Le regole della FIFA stabiliscono che, dopo che un paese ha organizzato i Mondiali, nessun altro paese della stessa federazione continentale possa organizzare il torneo per le due successive edizioni: per il 2034 erano di fatto escluse le federazioni nordamericana, centroamericana e sudamericana, quella europea e quella africana; rimanevano quindi solo quella asiatica e quella oceanica. Prima l’Indonesia e poi l’Australia, gli altri paesi candidati, si erano già ritirati negli anni scorsi, lasciando quindi l’Arabia Saudita come unica possibilità.

L’assegnazione all’Arabia Saudita è stata molto incoraggiata dalla FIFA e dal suo presidente Gianni Infantino, che hanno dato alla candidatura un voto di 4,2 su 5, il più alto mai registrato, ma sta ricevendo grosse critiche da più parti, e in modo più formale e organizzato da varie associazioni e organizzazioni impegnate nella tutela dei diritti umani, civili e ambientali. Le preoccupazioni principali, riportate da vari media e giornali in questi giorni, riguardano le condizioni dei lavoratori, per la quasi totalità migranti, che dovranno costruire – e in alcuni casi hanno già iniziato a costruire – le imponenti infrastrutture previste (stadi, trasporti, hotel); le forti discriminazioni che esistono nel paese verso le persone LGBT+ e le donne, l’impatto ambientale dell’evento e soprattutto di chi lo finanzia.

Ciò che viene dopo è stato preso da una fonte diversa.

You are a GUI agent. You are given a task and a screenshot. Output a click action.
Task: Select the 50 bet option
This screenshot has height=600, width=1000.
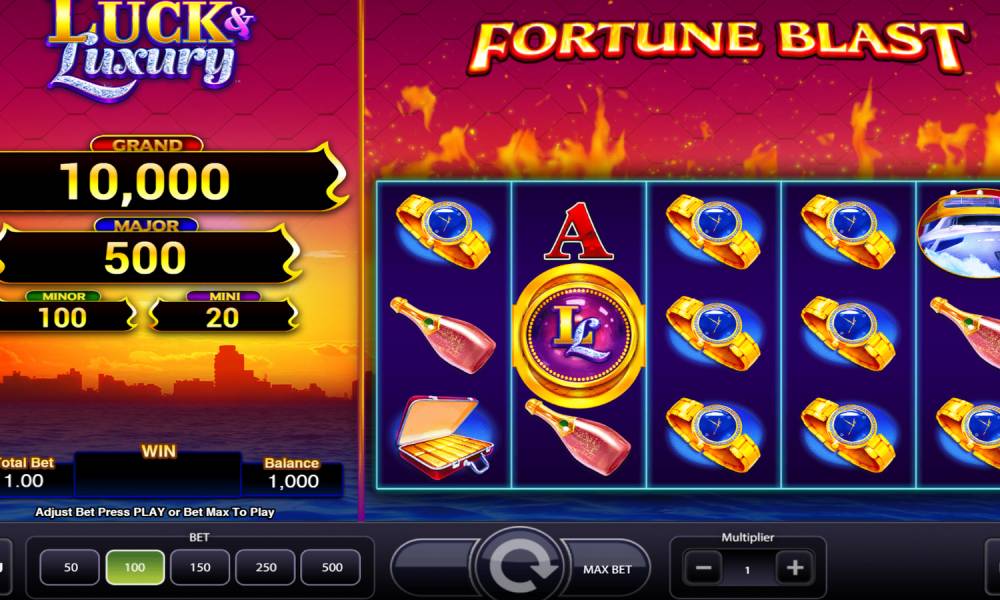point(70,567)
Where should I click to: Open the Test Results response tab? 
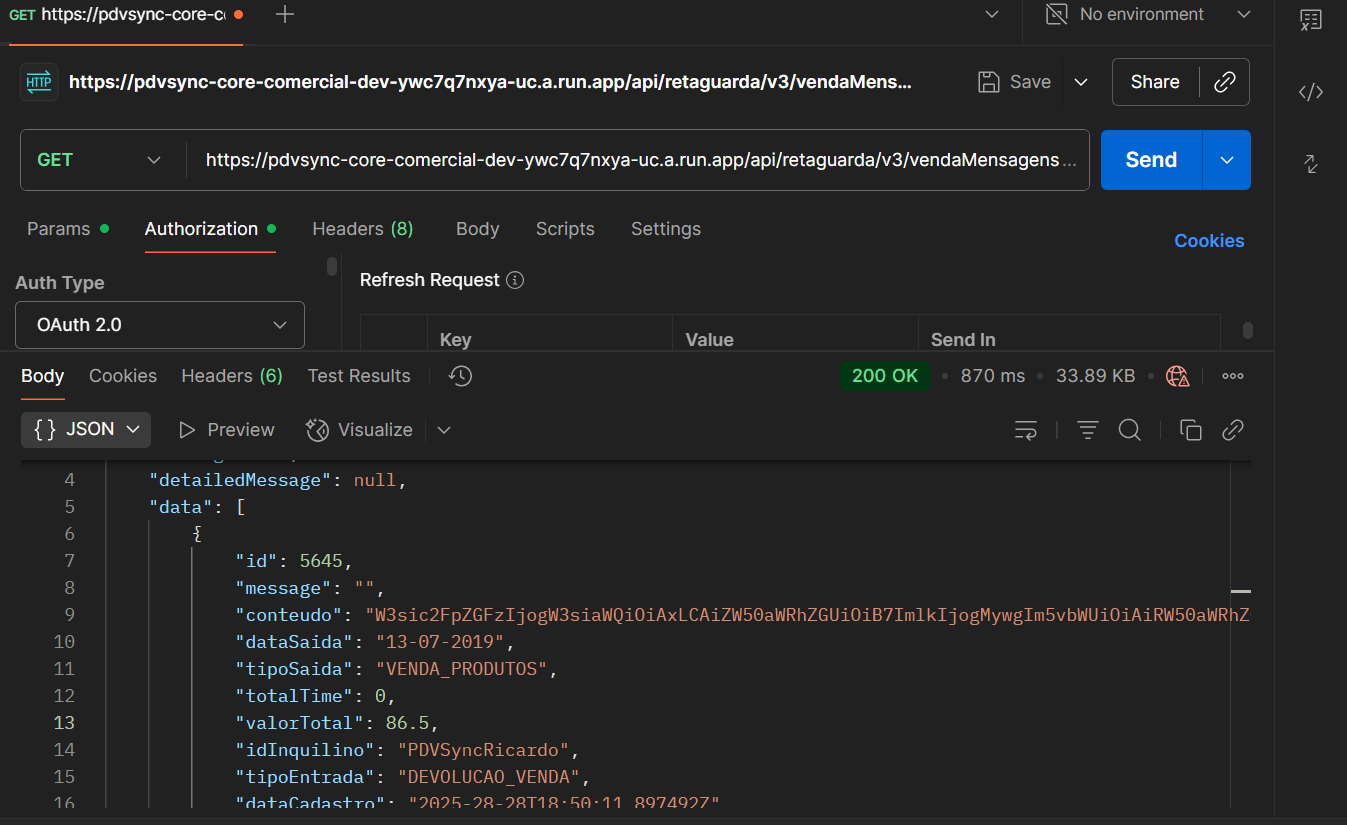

Il presidente della FIFA Gianni Infantino seduto tra il principe saudita Mohammed bin Salman e il presidente russo Vladimir Putin, ai Mondiali del 2018 in Russia (Pool/Getty Images)

L’Arabia Saudita è un regime autoritario nel quale, nonostante alcune recenti aperture e riforme più che altro di facciata, le libertà delle persone (soprattutto delle minoranze e delle donne) sono fortemente limitate e il dissenso viene represso. Una delle strategie attuate dal principe ereditario e primo ministro saudita Mohammed bin Salman per tentare di cambiare l’immagine del paese soprattutto all’estero è stata quella di investire tantissimi soldi nello sport. È una pratica comune a regimi autoritari odierni e del passato che oggi viene definita sportswashing: nel 2018 i Mondiali si giocarono in Russia e nel 2022 in Qatar, entrambi paesi con regimi autoritari, ma accadde lo stesso con i Mondiali del 1934 organizzati dall’Italia durante il Fascismo e con le Olimpiadi del 1936 organizzate dal regime nazista in Germania.

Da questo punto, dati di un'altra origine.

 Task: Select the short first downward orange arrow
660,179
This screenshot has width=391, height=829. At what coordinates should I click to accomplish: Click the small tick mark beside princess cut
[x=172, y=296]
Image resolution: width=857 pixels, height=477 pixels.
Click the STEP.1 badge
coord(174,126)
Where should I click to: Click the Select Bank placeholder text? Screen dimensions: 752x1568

Lo scorso anno il quotidiano britannico Guardian scrisse che il fondo sovrano saudita (gestito dal governo e spesso citato con l’acronimo inglese PIF, Public investment fund) tra il 2021 e il 2023 aveva speso quasi 6 miliardi di euro nello sport. I Mondiali del 2034, secondo le prime stime, potrebbero costare oltre 200 miliardi di euro, ma il ritorno economico e di immagine li rende apparentemente convenienti in ogni caso per l’Arabia Saudita.

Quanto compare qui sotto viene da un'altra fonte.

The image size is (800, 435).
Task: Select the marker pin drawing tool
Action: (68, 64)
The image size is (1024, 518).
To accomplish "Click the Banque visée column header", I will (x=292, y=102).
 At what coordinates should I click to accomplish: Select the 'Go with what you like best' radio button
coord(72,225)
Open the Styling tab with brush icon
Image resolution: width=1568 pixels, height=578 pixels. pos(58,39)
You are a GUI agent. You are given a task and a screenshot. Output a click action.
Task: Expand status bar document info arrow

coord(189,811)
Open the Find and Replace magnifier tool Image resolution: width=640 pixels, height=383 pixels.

Di recente in Arabia ci sono state grosse spese nel calcio, con l’arrivo di molti calciatori dai principali campionati europei a quello arabo, tra cui Cristiano Ronaldo, Neymar e Karim Benzema; si sono disputate lì partite di tornei di altri paesi, come la Supercoppa italiana e quella spagnola. Sono stati fatti investimenti nella Formula 1 (dal 2021 si tiene un Gran Premio a Gedda), nel golf (dove l’Arabia Saudita è riuscita addirittura a creare un circuito alternativo a quello mondiale), nel tennis (con le WTA Finals e il Six Kings Slam) e nella boxe.

Cristiano Ronaldo, 39 anni, mentre assiste a un incontro di boxe in Arabia Saudita nel dicembre del 2023 (Richard Pelham/Getty Images)

Per i Mondiali del 2034, la faccenda più seria e urgente riguarda le condizioni dei lavoratori che contribuiranno all’organizzazione. Mercoledì Amnesty International, la più famosa ong che si occupa di difesa dei diritti umani, ha pubblicato un comunicato sottoscritto da 21 organizzazioni e intitolato L’assegnazione dei Mondiali del 2034 all’Arabia Saudita mette a rischio delle vite e svela quanto siano vuoti gli impegni della FIFA sui diritti umani. Nel comunicato, il responsabile dei diritti del lavoro e dello sport di Amnesty International Steve Cockburn diceva che, sulla base di prove evidenti, «la FIFA sa che i lavoratori saranno sfruttati e moriranno se non ci saranno riforme strutturali in Arabia Saudita, e tuttavia ha scelto di andare avanti nonostante tutto, rischiando di assumersi una pesante responsabilità per molte violazioni dei diritti umani che ci saranno».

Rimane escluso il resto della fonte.